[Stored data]
◇ ◇ ◇
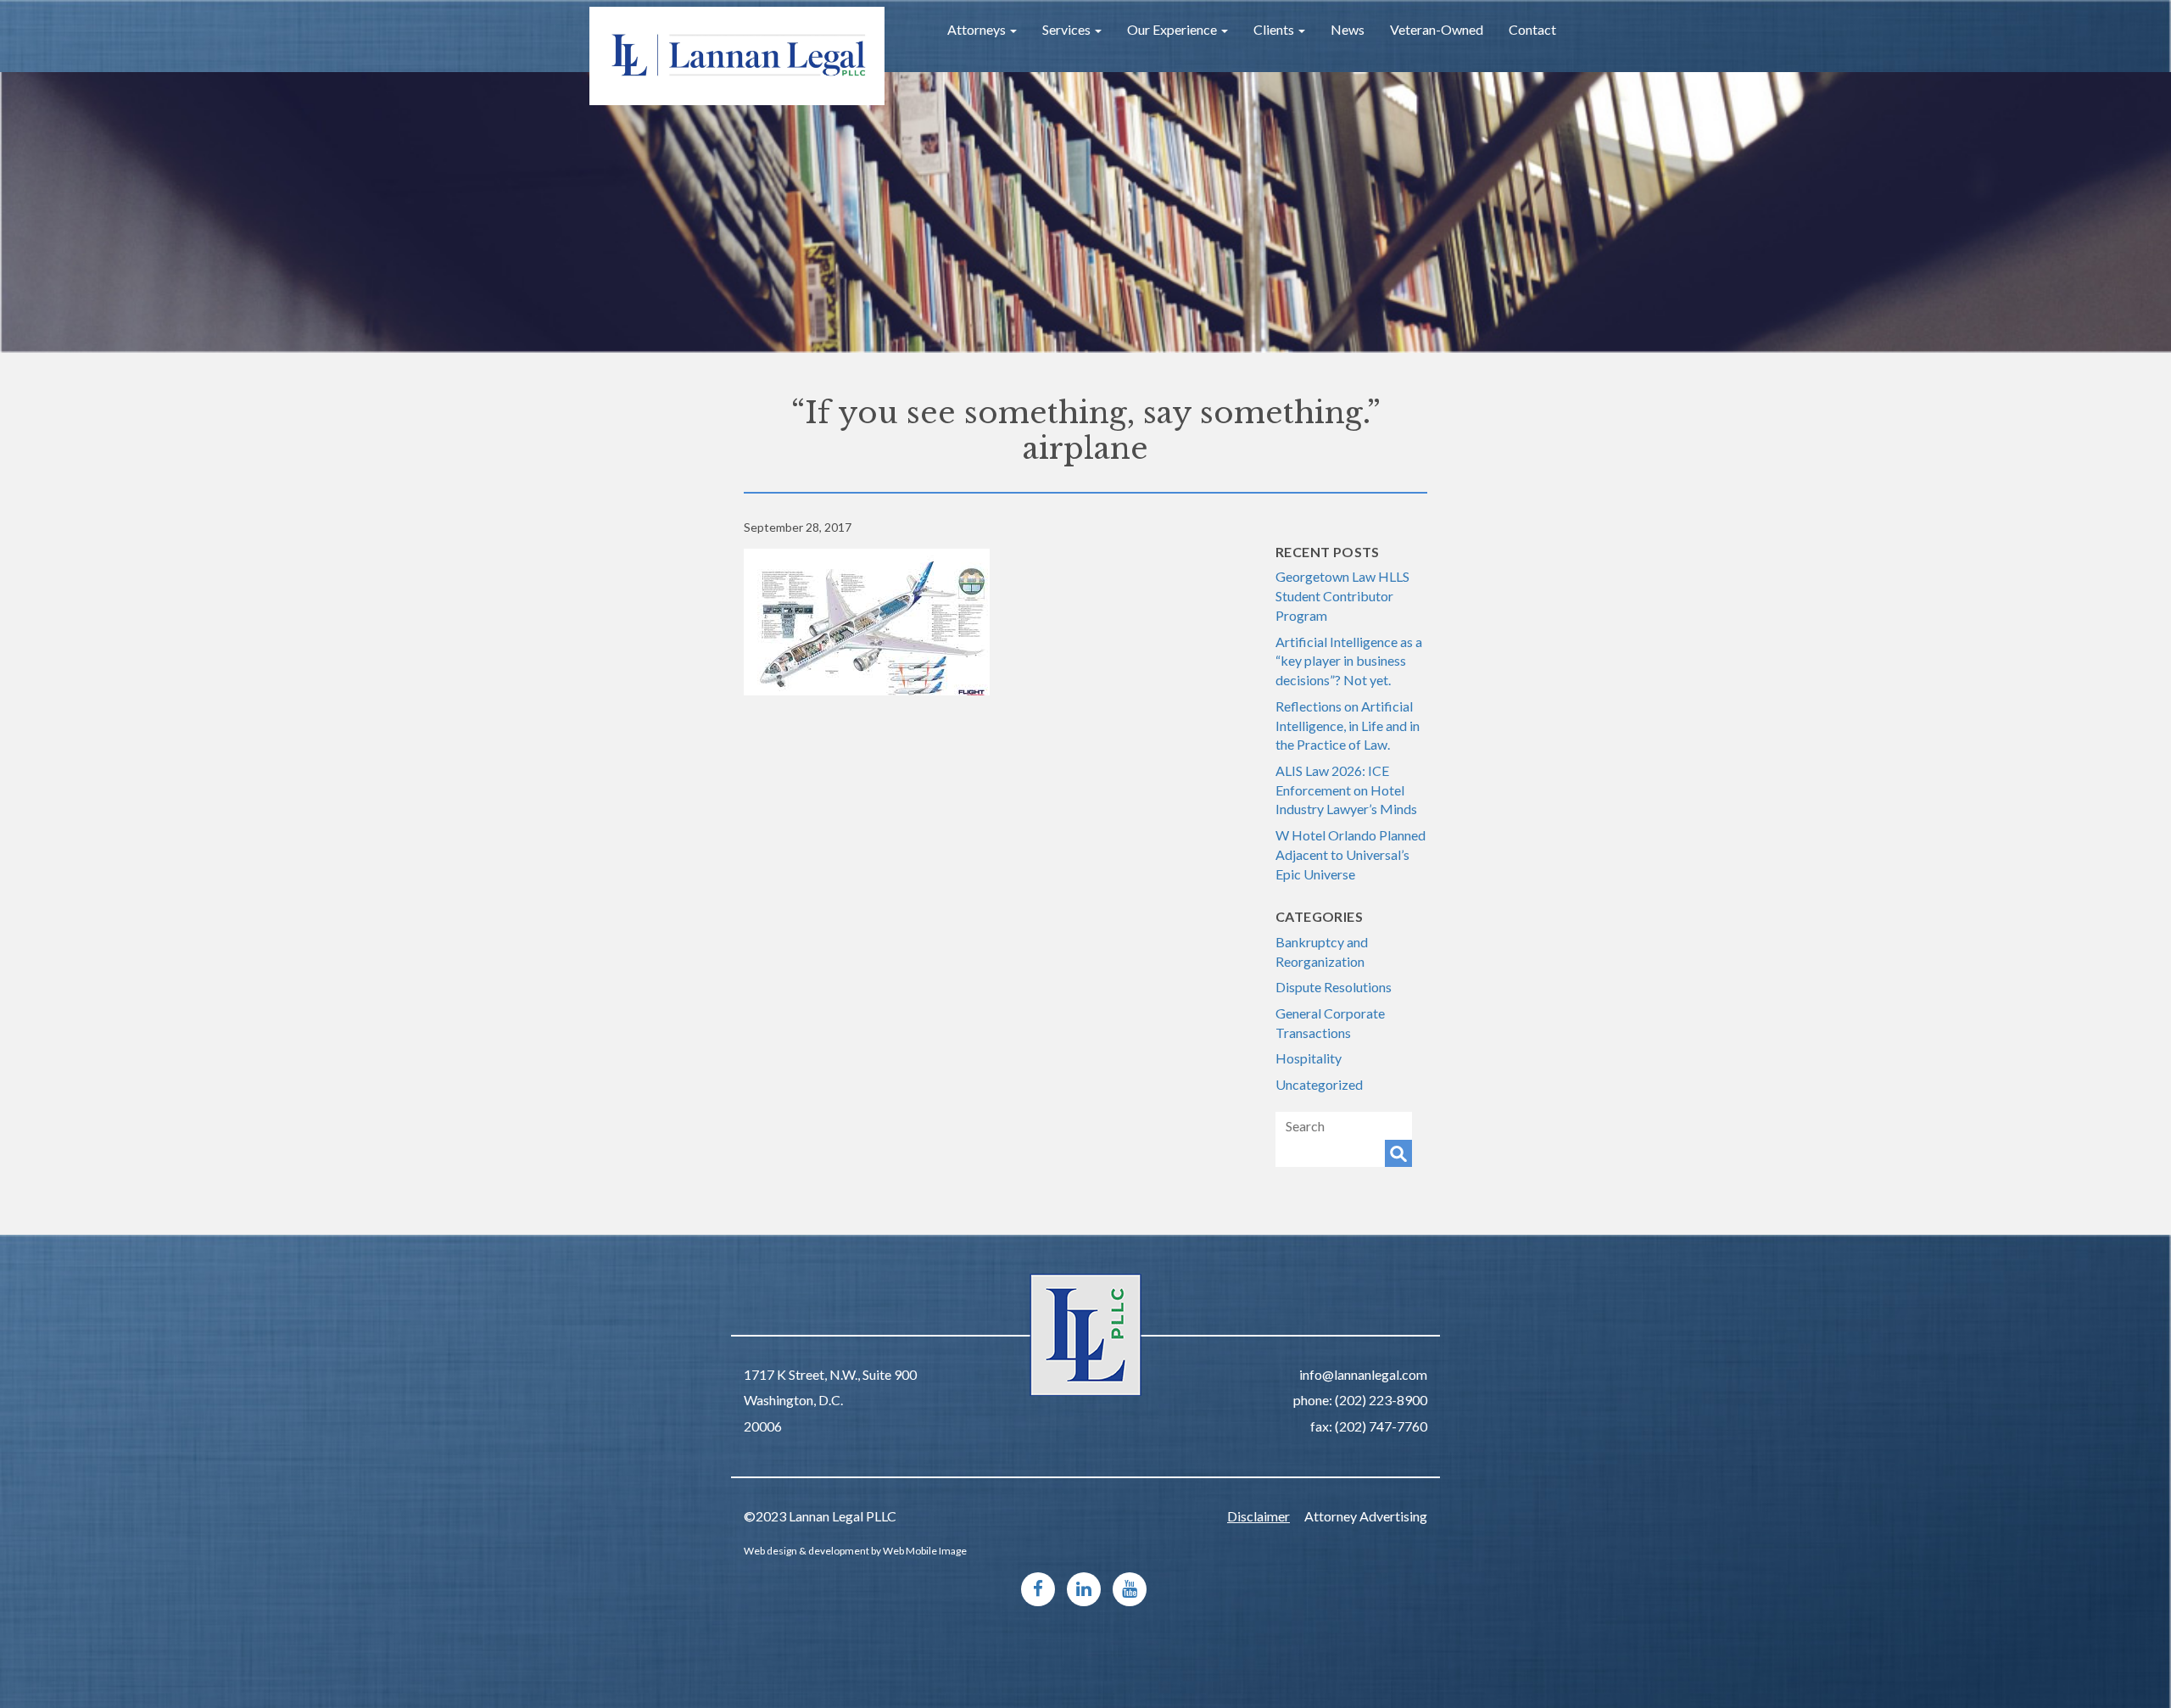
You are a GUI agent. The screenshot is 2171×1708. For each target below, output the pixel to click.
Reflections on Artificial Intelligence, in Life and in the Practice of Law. (1347, 725)
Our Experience (1173, 29)
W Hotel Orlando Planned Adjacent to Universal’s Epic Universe (1350, 854)
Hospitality (1308, 1058)
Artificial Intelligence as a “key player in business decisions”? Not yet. (1348, 661)
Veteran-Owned (1436, 29)
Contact (1532, 29)
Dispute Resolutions (1333, 987)
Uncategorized (1319, 1084)
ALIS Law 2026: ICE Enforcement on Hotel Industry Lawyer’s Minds (1346, 789)
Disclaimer (1258, 1516)
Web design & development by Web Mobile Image (855, 1550)
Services (1067, 29)
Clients (1275, 29)
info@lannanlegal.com (1363, 1374)
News (1348, 29)
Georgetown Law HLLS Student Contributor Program (1342, 595)
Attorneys (977, 29)
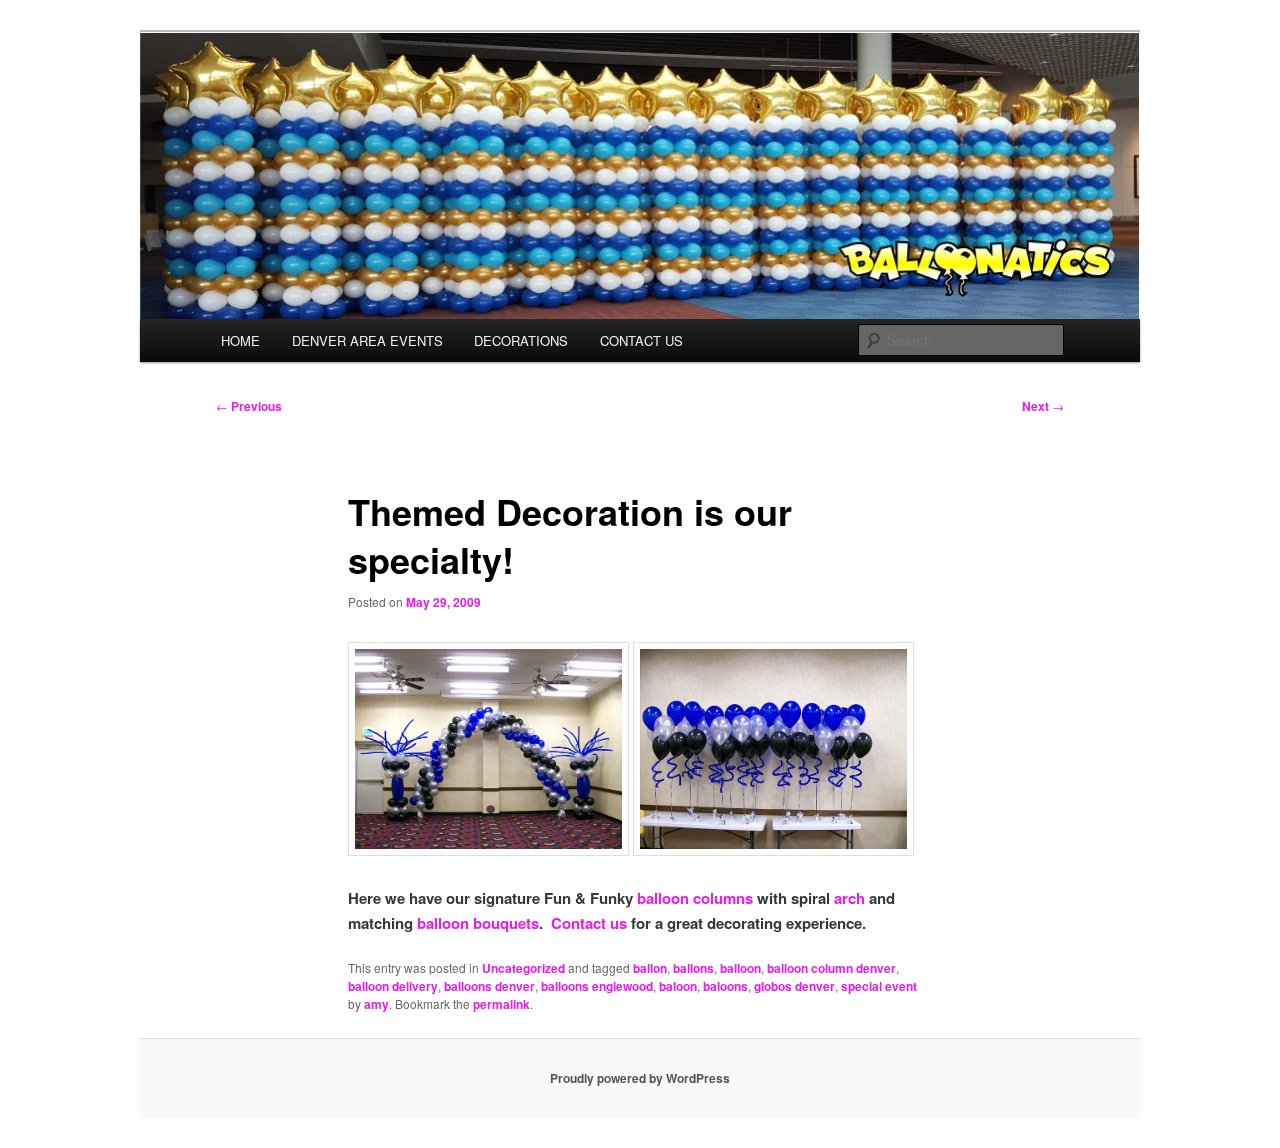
◇ ◇ ◇
DESCRIPTION OF THE TASK: Please repeat each line above exactly as it appears, but omit the pictures.

RESPONSE AREA:
You are a GUI agent. The screenshot is 2171×1708. For each target below, output the pixel to click.
Reflections on Artificial Intelligence, in Life and in the Practice of Law. (1347, 725)
Our Experience (1173, 29)
W Hotel Orlando Planned Adjacent to Universal’s Epic Universe (1350, 854)
Hospitality (1308, 1058)
Artificial Intelligence as a “key player in business decisions”? Not yet. (1348, 661)
Veteran-Owned (1436, 29)
Contact (1532, 29)
Dispute Resolutions (1333, 987)
Uncategorized (1319, 1084)
ALIS Law 2026: ICE Enforcement on Hotel Industry Lawyer’s Minds (1346, 789)
Disclaimer (1258, 1516)
Web design & development by Web Mobile Image (855, 1550)
Services (1067, 29)
Clients (1275, 29)
info@lannanlegal.com (1363, 1374)
News (1348, 29)
Georgetown Law HLLS Student Contributor Program (1342, 595)
Attorneys (977, 29)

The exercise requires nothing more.